Last year, 139 municipal water systems — about 23 percent of the state’s total — voluntarily tested for PFAS through a DNR initiative. Thirty-four percent had some level of PFAS detected in their water and 3 percent had levels higher than the new state standard.

DeWeese said the number that participated is only a fraction of the state’s total, though it did represent many of Wisconsin’s largest water systems.

“A lot of customers of drinking water in the state got their water tested voluntarily before any requirements came in. So that was really wonderful,” he said. “But now that we have requirements in place for about 2,000 public water systems that are affected by our maximum contaminant levels, we’ll have much better prevalence data coming in.”

He said the DNR has been working to ramp up the number of labs that can test for PFAS and set up a system for handling the large number of new samples. The agency has also been working to identify funding to help the communities that will find the so-called “forever chemicals” in their water.

Sara Walling, water and agriculture program director for environmental advocacy group Clean Wisconsin, applauded the state for being ahead of federal regulators in adopting PFAS standards.
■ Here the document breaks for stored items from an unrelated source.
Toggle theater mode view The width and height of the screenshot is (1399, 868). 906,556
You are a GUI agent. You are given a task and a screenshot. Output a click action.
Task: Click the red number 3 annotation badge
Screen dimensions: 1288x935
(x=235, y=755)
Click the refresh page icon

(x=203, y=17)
But she said the DNR will likely have to revise the standards they’re working to roll out this year when the Environmental Protection Agency establishes what’s expected to be a more strict federal standard.

Walling said more action is needed on PFAS contamination in general, from adopting standards for other types of PFAS chemicals to setting a standard for the state’s groundwater.

“That establishes a standard by which all groundwater must comply,” she said. “Therefore, it provides private well owners a pathway to identify the contaminant and then ideally seek some support from the state.”

The DNR report also highlighted the impact of $10 million allocated to the Well Compensation Grant program last year to help private well owners address contamination problems. It comes after a growing number of private well owners have found PFAS and other contamination problems in communities like Peshtigo and Campbell.

DeWeese said in many instances, the contamination of private wells has nothing to do with the well’s owner, ranging from naturally occurring contaminants like arsenic to nitrates from agriculture or septic systems.

“They’re really hit with a bill to replace a well or add treatment to a well through no fault of their own,” he said. “These can be pretty big hits, $10- or $20,000 for a new well. So, it’s very important that that is funded.”

He said the DNR is still in the process of distributing the grant money for the two-year program.

Walling said a large percentage of the state’s residents receive their water from private wells, so the funding is an important resource. But she would like to see the DNR change the income limits for the program, which she said are too low for many affected well owners to qualify.

“It’s a little on the frustrating side that that income level issue hasn’t been resolved to enable more homeowners to take advantage of our state program,” she said.

In addition to creating new funding opportunities in 2022, the DNR expanded what communities are eligible to have their drinking water-related loans forgiven. Instead of just looking at median household income, the new criteria for a “disadvantaged community” considers the number of families at or below 200 percent of the federal poverty line and the county unemployment rate.

DeWeese said the change will help smaller communities in both rural and urban areas take on expensive infrastructure projects.

Walling said the 2022 annual report highlights how well the state’s public drinking water systems are doing to deliver safe water. But she would like to see the DNR also focus on what contamination levels look like before they go through treatment by these water systems.

“Understanding really what the contaminant levels and loads are like across the state, so that efforts by the DNR, the Department of Agriculture, Trade and Consumer Protection; Department of Health Services and nonprofits like ourselves can focus our attention on areas of the state that have contamination issues that are causing our public water supply systems to have to work really hard and spend a great deal of money on the treatment systems,” she said.